Ce projet de loi n’a qu’un seul objectif : défendre les intérêts financiers des grands majors du disque qui voient leur modèle économique s’effondrer, et criminaliser les usagers d’internet. Alors que l’opportunité de mettre un place un système économique via une licence globale, qui permettrait de rémunérer directement les artistes et de démocratiser l’accès à toutes les formes de culture, la droite continue d’avoir un temps de retard sur l’usage des nouvelles technologies.

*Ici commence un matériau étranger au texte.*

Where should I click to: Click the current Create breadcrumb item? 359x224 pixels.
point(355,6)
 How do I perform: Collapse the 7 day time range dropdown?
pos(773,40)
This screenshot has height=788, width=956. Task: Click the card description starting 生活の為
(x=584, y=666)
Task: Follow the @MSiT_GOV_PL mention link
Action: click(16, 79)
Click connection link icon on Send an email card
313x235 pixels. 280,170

Le Mouvement des Jeunes Socialistes appelle les parlementaires à s’opposer fortement à ce projet de loi et s’associe à l’appel du réseau des pirates (reseaudespirates.org) qui propose un pacte pour les libertés numériques. Et pour dire non à Hadopi, les jeunes socialistes se sont donnés rendez-vous à 18h30 devant l’assemblée pour une action coup de poing.

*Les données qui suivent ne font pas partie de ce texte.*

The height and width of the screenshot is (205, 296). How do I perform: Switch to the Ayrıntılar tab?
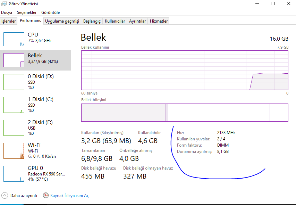[x=137, y=21]
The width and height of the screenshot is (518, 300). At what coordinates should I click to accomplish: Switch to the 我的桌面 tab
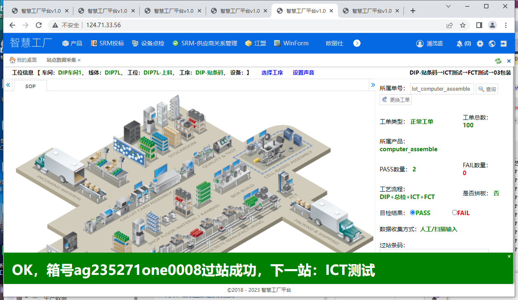tap(23, 60)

Préparez le changement: restez informés!

2 commentaires

  1. Défiplanéte

    28 avril 2010 à 17:11

    Je ne suis pas d’accord , cette loi est nécessaire selon moi pour protéger les jeunes artistes.
    On a beau critiquer les maisons de disques , mais ce sont elles qui permettent aux jeunes artistes de se lancer sur scéne.
    Elles leur fournit de l’équipement , des instruments ,des musiciens , que seuls ne pourrais pas se payer , elles leurs fabriquent une image et une réputation.
    Sans ça il serait extremement difficile pour eux de se propulser même avec beaucoup de volonté.
    La plupart des artistes se font connaitre sur un single , il est impossible de pouvoir organiser des concerts avec un catalogue quasi vide et cela les empecherais de vivre de leur musique.
    Les maison de disques peuvent leur permettre de réaliser des chansons , et de travailler avec des compositeurs rennomés qui leur serait inaccessible sans elles.

  2. Pafpif

    24 octobre 2010 à 14:49

    Défiplanéte, c’est très juste, mais à un moment nous devront faire un choix entre la confidentialité des communications électronique ou la surveillance des échanges inter-personnels (pour plus d’info taper DPI dans son moteur de recherche favoris). La loi création et internet a ouvert la boîte de Pandore. Il est temps de faire comprendre à Universal qu’il y a des limites qui, selon moi, ont été dépassées.